Il est bien plus difficile d’être un dieu que nous ne pouvions l’imaginer. Nous avions assumé, depuis le début, je suppose, qu’une volonté consciente ou une combinaison de volontés conscientes suffiraient à façonner et à contrôler un univers. Nous avions dirigé notre mince faisceau de volonté sur cette tâche, créant et modelant, guidant et affinant d’une manière que je suis incapable, bien entendu, de vous décrire, car je ne m’en souviens pas dans ce corps, et même si je m’en souvenais, il me serait impossible de lui trouver une place dans mes pensées présentes.

Pendant un certain temps, tout sembla aller très bien. Nous nous réjouissions de notre réussite. Nous étions comme un enfant dans une vaste cour de récréation. L’univers était devenu merveilleux. Nous commençâmes à modeler l’équivalent d’êtres vivants et pensants qui pourraient nous servir de compagnons, ou peut-être de réceptacles, en temps voulu, pour nos personnalités. Car nous rêvions toujours d’une forme matérielle. Nous étions encore sous l’influence de nos origines.

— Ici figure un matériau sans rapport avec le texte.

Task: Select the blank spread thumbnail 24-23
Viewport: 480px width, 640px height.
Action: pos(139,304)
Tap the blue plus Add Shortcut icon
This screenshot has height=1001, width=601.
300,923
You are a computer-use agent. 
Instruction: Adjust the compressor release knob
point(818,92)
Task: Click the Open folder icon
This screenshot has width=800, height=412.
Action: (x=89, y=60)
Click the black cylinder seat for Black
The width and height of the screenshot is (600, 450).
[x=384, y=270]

C’est alors que les choses ont commencé à tourner mal. L’univers s’est mis à se fracturer, à se décomposer ; ses limites se sont rétrécies, engloutissant ou bouleversant le peu d’ordre que nous avions réussi à mettre dans le chaos ardent. Nous nous étions trompés dans nos calculs. Une volonté unique ne pouvait pas créer un univers stable. Il y manquait le contraste et le conflit.

Nous essayâmes, avec l’énergie du désespoir, de nous diviser en forces opposées pour réparer les dégâts. Mais il était beaucoup trop tard.

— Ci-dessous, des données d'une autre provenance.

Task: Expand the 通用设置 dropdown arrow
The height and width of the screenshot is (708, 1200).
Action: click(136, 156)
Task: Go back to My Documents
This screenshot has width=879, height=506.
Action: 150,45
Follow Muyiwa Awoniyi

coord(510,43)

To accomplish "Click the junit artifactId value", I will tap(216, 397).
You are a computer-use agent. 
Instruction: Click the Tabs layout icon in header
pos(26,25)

Le dieu que nous étions devenus avait échoué.

Nous aurions tous cessé d’exister, noyés dans les débris de notre échec, si nous n’avions pas entendu une autre voix. Elle était moins extatique, moins exaltée que la nôtre. Et elle semblait extrêmement lointaine. Elle était aussi plus pragmatique, plus expérimentée et beaucoup plus diverse. Nous crûmes un instant entendre la voix d’un autre dieu, ou d’autres dieux, mais c’était encore notre ignorance qui nous faisait réagir ainsi. Car malgré les progrès que nous avions faits, nous demeurions incroyablement ignorants et naïfs.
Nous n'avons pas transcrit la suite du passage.